======== Passage shown ========

The Regina Margherita stayed at Messina one day, loading, and then returned to Palermo with five hundred unwounded and eighty-two wounded. Cecè remained in Messina, searching, but joined the ship when she returned to Messina, where she took up her station in port as a floating hospital.

He told me of a woman who was in the ruins, alive but unable to move. Her daughter lay dead beside her. It was raining, there was a dripping and she was getting wet. With the morning light she saw it was not the rain that was wetting her, but the blood of her husband and two grown-up sons who were dead in the room above.

He told me of a law-student in Palermo, twenty-four years old, engaged to a young lady who lived in Messina; this young man went to pass his Christmas holidays with his betrothed. He was not in the same house and the earthquake did him no harm; as soon as it was over his first thought was for his fidanzata. He got into the street and made for her house, paying no attention to the cries that issued from the ruins. But, like a wandering knight on his way to assist his lady and embarrassed by meeting other adventures, he was stopped and forced to help in searching a particular house, from which he extricated a beautiful girl, nineteen years of age, unhurt. She would not let him go till he had saved her mother. All the others in the house were killed. Still the girl would not let him go.

“Are you rich?” she asked.

======== Provided information ========

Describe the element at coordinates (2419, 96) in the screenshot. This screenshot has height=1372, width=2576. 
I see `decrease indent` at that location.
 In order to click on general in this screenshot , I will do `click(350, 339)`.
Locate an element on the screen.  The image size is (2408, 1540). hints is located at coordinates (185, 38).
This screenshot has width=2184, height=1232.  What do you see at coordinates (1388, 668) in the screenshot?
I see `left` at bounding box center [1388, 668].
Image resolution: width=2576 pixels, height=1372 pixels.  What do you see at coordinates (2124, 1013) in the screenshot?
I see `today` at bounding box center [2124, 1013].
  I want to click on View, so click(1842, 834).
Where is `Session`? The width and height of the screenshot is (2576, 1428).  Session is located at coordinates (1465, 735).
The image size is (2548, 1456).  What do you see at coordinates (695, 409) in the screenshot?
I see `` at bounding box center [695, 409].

========

▸ **Requirement A**: Render this sentence from the Messina earthquake passage into Spanish: "He told me of a woman who was in the ruins, alive but unable to move."
▸ **Requirement B**: Carry the Messina earthquake passage forward from its last line, “Are you rich?” she asked.

▸ **Task output A**: Me habló de una mujer que estaba entre las ruinas, viva pero sin poder moverse.

▸ **Task output B**:
“No.”

“Then take this ring and tell me who you are.”

He took the ring and after giving her all the information she required was allowed to proceed. When he came to the

house of his betrothed he found that she and all her family had perished. He returned to Palermo weeping.

Two months later he received a letter:

I asked if you were rich; you replied “No” and I gave you my ring. You saved my mother and you saved me. My mother has since died from the effects of the shock. If you are free I am ready to marry you and I have money enough for both.

On this they became engaged and after a suitable time intend to marry. Cecè wanted to apologise for the conventionality of this story, but I begged him not to trouble; if unassisted nature were to be always original, the occupation of poets and romancers would be gone.

In one house was a servant, a Roman woman; she was devoted to a young lady of the family and all the family were buried in the ruins, but the Roman servant was unhurt. She could get no help, the house was on the outskirts of the city and such passers-by as there were would not stop. She set to work searching for her young mistress and incidentally saved the whole family. It took her twenty-four hours; they were all wounded and her young mistress was the last she found.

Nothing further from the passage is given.